This spring brought plenty of showers and surprisingly mild weather, however, the dog days of summer are upon us. With temperatures beginning to hover around 90 degrees daily, pet owners must take the proper precautions to ensure the safety of their furry friends in extreme heat.
The Humane Society of Missouri offers these four summer safety tips for responsible pet ownership:
1. It Only Takes Minutes
Even when the temperature outside is a comfortable 70 degrees, inside a car, that can turn into well over 100 degrees before you know it. Remember the Humane Society of Missouri’s lifesaving motto: “70 Degrees and Over, Don’t Take Rover!”
Leaving a pet in a hot, unattended car, regardless if a window is cracked, is inhumane and can cause severe injury or death within minutes.
2. Be Alert
If your pet needs to be outside, provide them with a shady spot and a bowl of clean water, ensuring they are protected from the sun at all times of the day. Secure a plastic (never metal) bowl to the ground so the bowl does not tip over or get too hot.
If your pet ever shows signs of heat exhaustion (excessive panting, vomiting, lethargic behavior, etc.), immediately apply cool water to their paws and stomach, then head to your veterinarian as soon as possible.

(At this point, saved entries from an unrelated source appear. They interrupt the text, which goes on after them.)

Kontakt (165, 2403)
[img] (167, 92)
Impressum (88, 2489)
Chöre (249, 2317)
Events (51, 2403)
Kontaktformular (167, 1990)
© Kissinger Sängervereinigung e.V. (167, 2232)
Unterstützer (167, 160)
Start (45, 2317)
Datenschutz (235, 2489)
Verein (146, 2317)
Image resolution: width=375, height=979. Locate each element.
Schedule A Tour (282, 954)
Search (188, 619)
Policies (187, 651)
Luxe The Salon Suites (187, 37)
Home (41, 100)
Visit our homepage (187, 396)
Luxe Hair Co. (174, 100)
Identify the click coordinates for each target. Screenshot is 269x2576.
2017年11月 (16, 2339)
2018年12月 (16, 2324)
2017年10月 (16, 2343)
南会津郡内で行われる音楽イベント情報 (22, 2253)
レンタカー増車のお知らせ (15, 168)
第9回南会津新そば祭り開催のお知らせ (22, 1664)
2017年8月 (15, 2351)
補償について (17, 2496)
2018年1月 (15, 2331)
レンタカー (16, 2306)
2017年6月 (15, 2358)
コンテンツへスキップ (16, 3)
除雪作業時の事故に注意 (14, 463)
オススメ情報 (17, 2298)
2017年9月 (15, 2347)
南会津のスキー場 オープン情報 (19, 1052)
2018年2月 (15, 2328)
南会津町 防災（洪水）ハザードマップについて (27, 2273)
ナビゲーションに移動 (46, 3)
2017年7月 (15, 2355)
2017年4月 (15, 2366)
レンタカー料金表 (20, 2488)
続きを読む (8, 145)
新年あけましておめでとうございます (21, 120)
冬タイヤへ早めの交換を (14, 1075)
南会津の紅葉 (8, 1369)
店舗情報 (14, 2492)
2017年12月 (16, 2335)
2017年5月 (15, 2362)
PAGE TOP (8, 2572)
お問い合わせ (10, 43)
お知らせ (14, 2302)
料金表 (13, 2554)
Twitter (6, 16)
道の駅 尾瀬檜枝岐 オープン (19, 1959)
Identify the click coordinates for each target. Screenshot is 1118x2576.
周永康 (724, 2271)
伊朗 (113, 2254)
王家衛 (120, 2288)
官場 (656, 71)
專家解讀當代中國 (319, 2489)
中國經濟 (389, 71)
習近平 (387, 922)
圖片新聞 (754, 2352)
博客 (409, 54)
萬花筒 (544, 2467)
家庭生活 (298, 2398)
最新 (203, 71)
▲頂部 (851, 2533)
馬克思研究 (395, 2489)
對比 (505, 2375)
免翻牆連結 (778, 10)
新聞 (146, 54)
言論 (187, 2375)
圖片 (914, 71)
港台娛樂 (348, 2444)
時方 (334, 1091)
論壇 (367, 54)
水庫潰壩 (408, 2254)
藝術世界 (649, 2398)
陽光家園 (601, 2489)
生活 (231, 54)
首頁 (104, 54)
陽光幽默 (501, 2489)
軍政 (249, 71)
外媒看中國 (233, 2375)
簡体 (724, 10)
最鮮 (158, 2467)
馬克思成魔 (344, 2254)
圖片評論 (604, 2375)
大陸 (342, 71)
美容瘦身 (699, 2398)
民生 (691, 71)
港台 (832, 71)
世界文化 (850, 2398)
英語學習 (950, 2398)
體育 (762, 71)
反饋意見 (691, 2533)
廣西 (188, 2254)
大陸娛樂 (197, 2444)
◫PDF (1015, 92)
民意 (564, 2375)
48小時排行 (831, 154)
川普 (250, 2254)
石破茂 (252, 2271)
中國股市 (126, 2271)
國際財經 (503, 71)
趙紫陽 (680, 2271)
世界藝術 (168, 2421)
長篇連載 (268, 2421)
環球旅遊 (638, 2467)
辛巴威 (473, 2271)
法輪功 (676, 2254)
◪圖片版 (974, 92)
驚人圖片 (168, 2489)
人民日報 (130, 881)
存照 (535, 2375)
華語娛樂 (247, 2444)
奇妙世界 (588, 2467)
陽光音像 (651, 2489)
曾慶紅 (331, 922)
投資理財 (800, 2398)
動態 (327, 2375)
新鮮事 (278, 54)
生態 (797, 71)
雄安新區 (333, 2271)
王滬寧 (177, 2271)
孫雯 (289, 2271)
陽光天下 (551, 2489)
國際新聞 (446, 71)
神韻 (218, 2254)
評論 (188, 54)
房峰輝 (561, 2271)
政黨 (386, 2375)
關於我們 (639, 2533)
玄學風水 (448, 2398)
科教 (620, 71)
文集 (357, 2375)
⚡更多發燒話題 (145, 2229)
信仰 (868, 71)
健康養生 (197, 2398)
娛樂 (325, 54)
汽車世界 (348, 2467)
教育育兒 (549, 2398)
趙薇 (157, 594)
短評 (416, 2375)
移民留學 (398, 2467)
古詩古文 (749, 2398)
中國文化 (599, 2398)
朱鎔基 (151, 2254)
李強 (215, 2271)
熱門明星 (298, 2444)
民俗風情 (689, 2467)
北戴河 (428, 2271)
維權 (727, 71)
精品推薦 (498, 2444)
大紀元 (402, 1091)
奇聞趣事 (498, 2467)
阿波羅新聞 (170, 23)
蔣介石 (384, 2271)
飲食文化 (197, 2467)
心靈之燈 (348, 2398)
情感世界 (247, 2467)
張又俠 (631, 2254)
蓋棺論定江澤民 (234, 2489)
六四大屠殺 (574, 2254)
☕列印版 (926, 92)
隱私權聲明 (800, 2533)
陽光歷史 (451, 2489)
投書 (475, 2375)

3. Don’t Wait, Pick Up the Phone
Posting to social media that you’ve seen a pet alone in a car is not enough. If you see an animal in danger, don’t be afraid to report it. You could save an animal’s life just by picking up your phone. A pet showing signs of distress such as heavy panting, unresponsive behavior, seizure or collapse needs immediate attention. To report an animal in heat-related jeopardy, call your local police.
4. Leave Fido at Home
Beautiful sunny weather may tempt you into bringing your furry friend along for a run or bike ride, but heat stroke and possible death can occur in extreme temperatures. Pets will do everything in their power to keep up with their humans, putting their health at risk. Consult your veterinarian to see what summer exercise is best for your pet.